-- Start RECORDED INFORMATION --
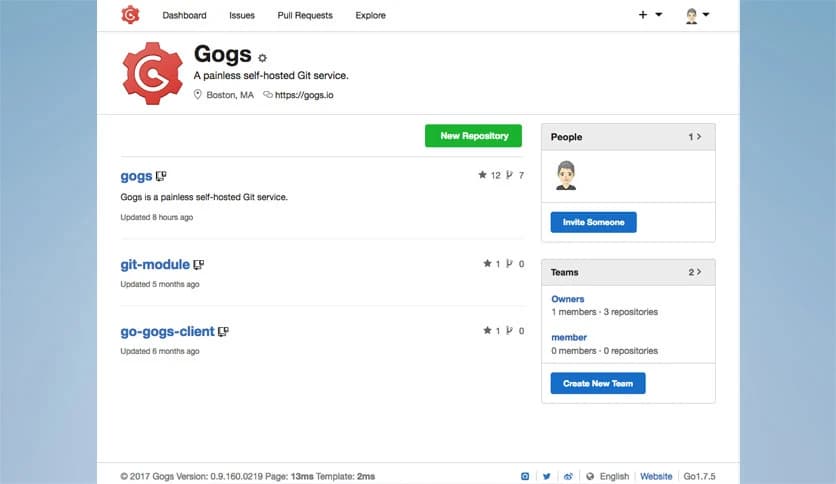Screen dimensions: 836x484
Task: Open organization settings gear next to Gogs
Action: (263, 58)
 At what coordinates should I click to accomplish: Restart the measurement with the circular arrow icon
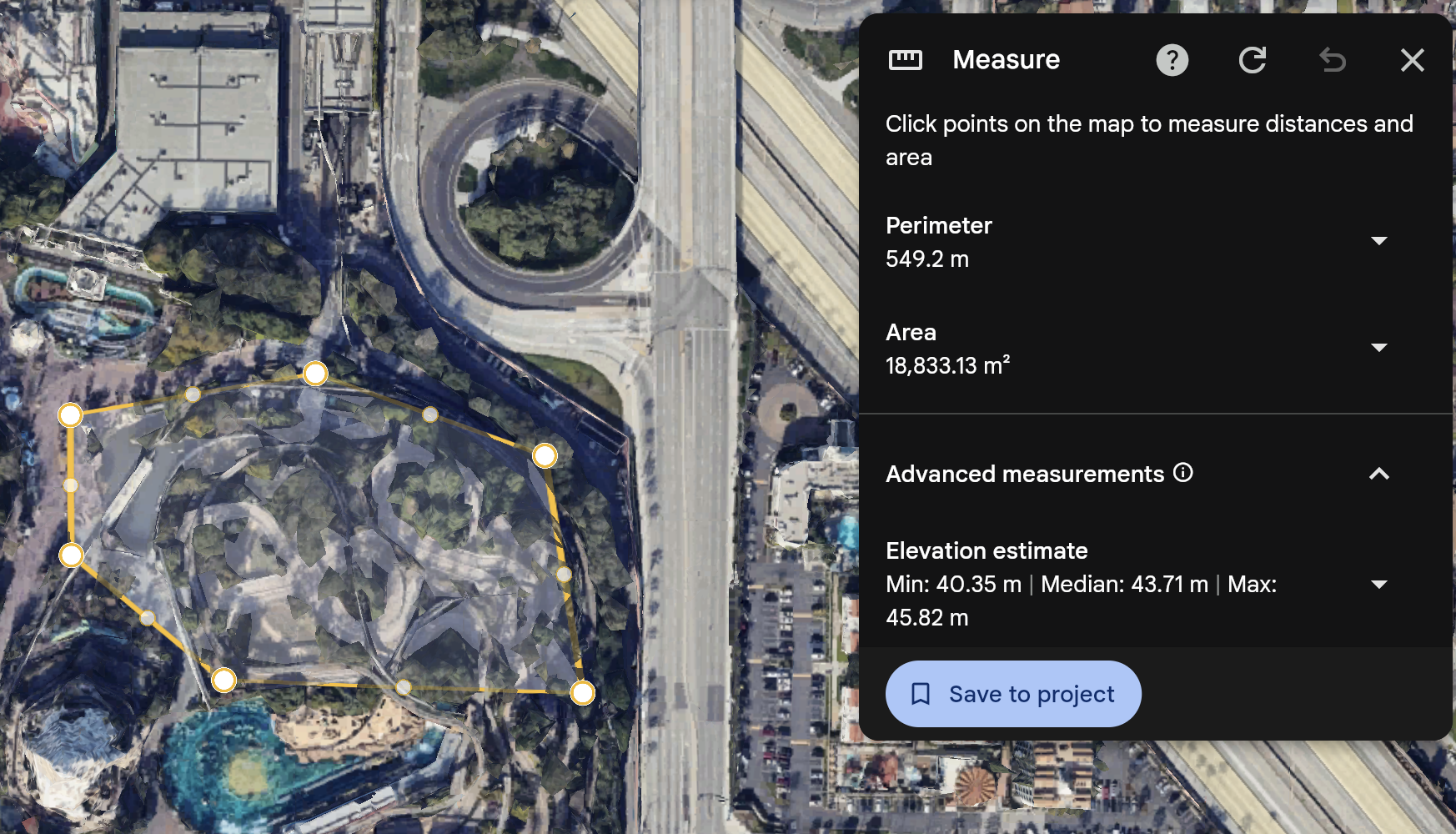click(1252, 60)
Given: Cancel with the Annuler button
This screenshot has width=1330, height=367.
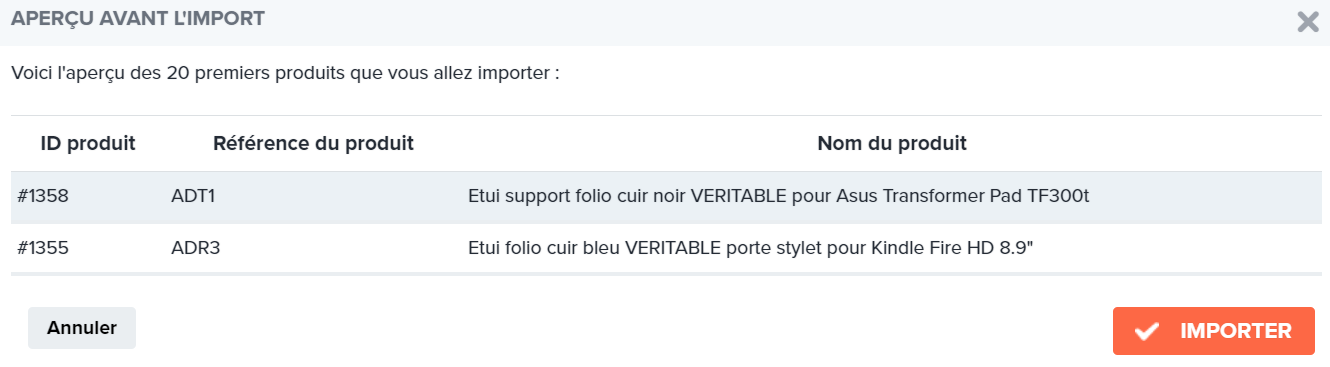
-- End RECORDED INFORMATION --
- **GIVEN TASK**
Repeat all of the material, swapping "measurement" for "test" and changing nothing else, and leave out the pictures.

- **RESPONSE**
Screen dimensions: 836x484
Task: Open organization settings gear next to Gogs
Action: (263, 58)
 At what coordinates should I click to accomplish: Restart the test with the circular arrow icon
click(1252, 60)
Given: Cancel with the Annuler button
This screenshot has width=1330, height=367.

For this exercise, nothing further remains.